I don't see why the "right" thing would be to reward someone for breaking your ToS and stealing your database as a means of creating a potential competitor to your business.
On top of that, even if PadMapper had not been slimy, I don't see why it's "right" to pay a sum for something you're perfectly capable of building yourself for less time, money, effort, and headache than what an acquisition would cost.
No, of course, it's not like Craigslist has done some damage to PadMapper and now needs to buy them as recompense or anything. But buying them would be the... gallant thing to do?
That is, it isn't so much what Craigslist "needs" to do to be in the right, here, but it's what they could do to be in the very right. To be better than any other random classifieds company, to generate viral PR, to be something you'd be happy to say you use, etc.
Being gallant doesn't make you better than other random classifieds companies.
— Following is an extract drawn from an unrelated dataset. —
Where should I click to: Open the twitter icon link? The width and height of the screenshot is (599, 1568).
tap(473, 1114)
It makes you more gallant. That might be worth something to a few users, but it doesn't seem like the majority care.
This has been asked and answered numerous times here, lets not have to go over this again. PadMapper was using CL data without a license, they are not 'reading it' they are republishing it in their own app.
Well, since you've clearly been over this more carefully than most of us, maybe you could be troubled just a bit to elaborate on these questions one more time:
* Is it clear that the kind of data that craigslist published can in fact be "owned"? Because no matter what their terms claim, the legal analyses I've read aren't positively conclusive.
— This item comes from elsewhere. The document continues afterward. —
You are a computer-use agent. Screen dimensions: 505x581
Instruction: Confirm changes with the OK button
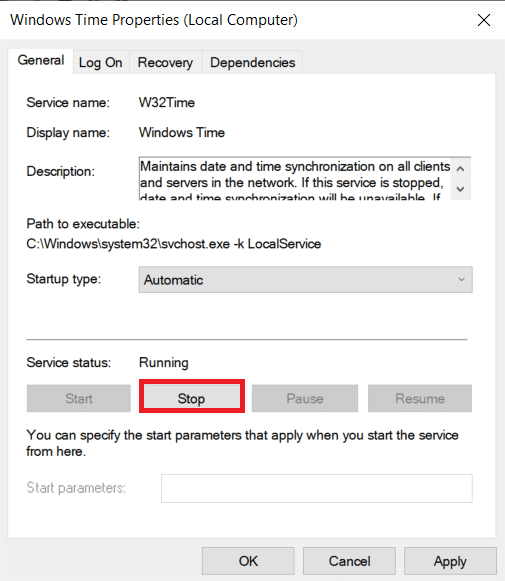tap(248, 561)
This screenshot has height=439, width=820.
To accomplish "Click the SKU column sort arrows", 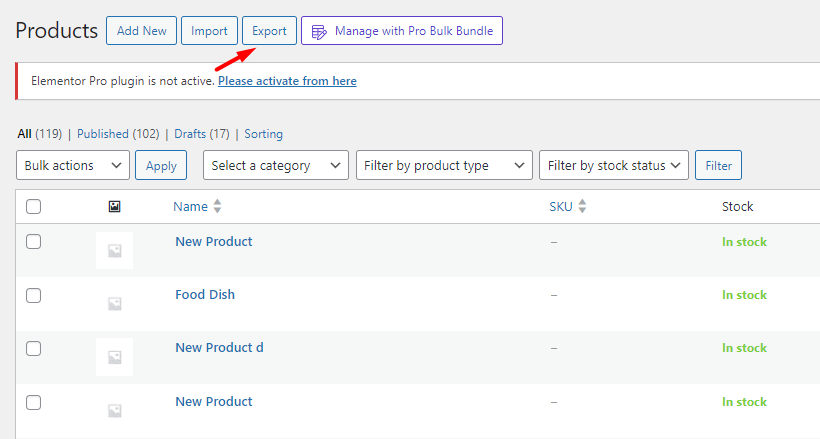I will [x=582, y=206].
* Why is what Padmapper did any different than a search engine? Contrary to some assertions, PadMapper was not republishing listings wholesale -- they published digests (making the ownership issue even less tenable) along with hyperlinks, which sounds a lot like a search engine to me (pretty much what they are). Or even a typical anchor tag itself: the contents of such a tag are generally a digest, the attribute presents the hypertext.
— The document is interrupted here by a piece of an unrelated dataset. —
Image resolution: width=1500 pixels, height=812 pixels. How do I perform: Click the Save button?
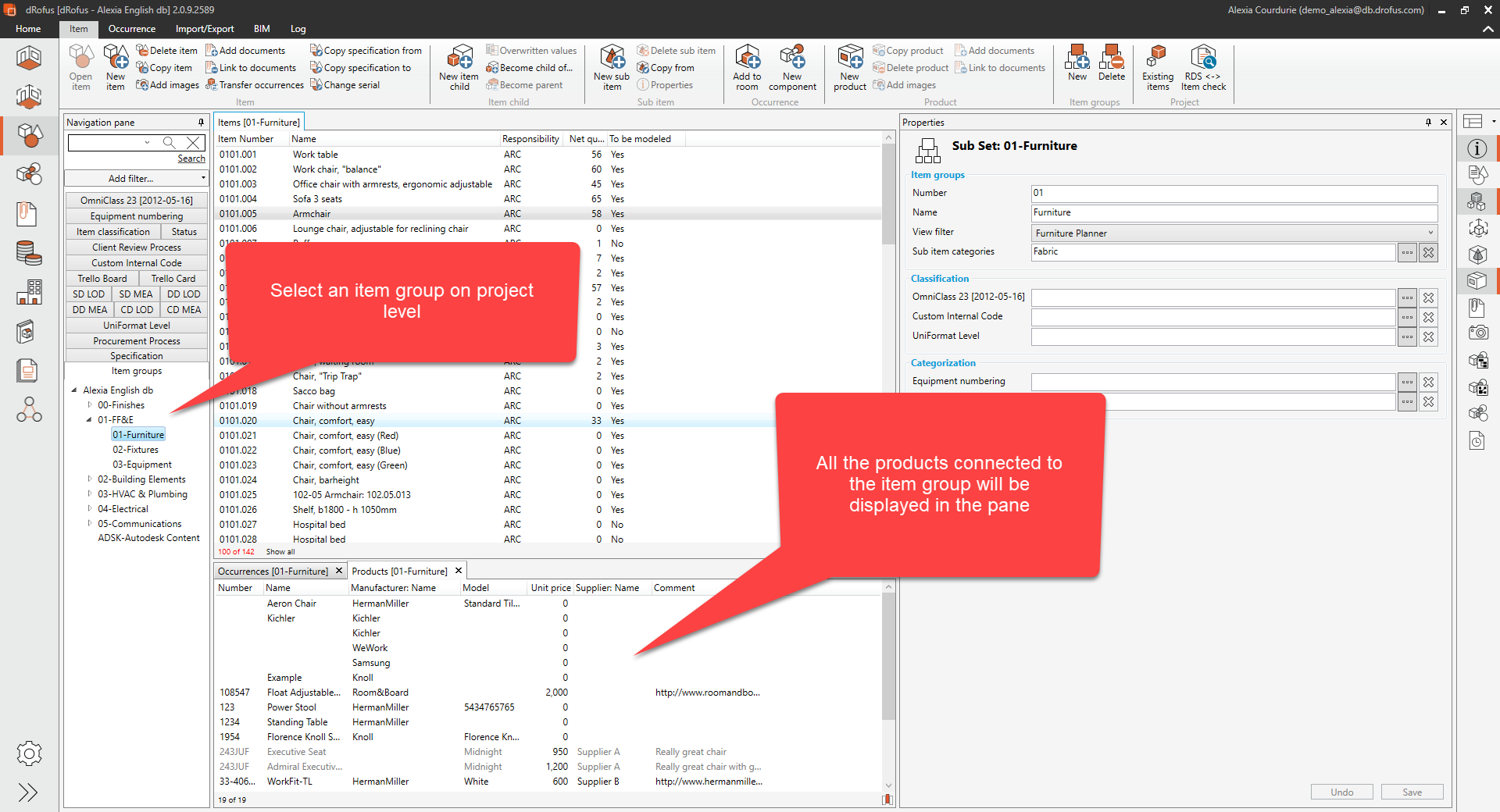click(x=1412, y=792)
* If you agree these activities are something people shouldn't be able to do without permission, are you fine with a web where search indexing or even linking is essentially by agreement only? This is not an academic question, btw -- there have been lawsuits over linking: http://www.salon.com/1999/08/12/deep_links/
But that data doesn't belong to Craigslist. To the extent it's copyrightable at all, it belongs to the user who posted each ad. And even then, PadMapper only reproduced a minimal number of facts on its website: price, location, subject line, number of bedrooms, whether cats/dogs are okay. They linked to CL for the full ad, so no copyright was infringed.
On top of that, even if PadMapper had not been slimy, I don't see why it's "right" to pay a sum for something you're perfectly capable of building yourself for less time, money, effort, and headache than what an acquisition would cost.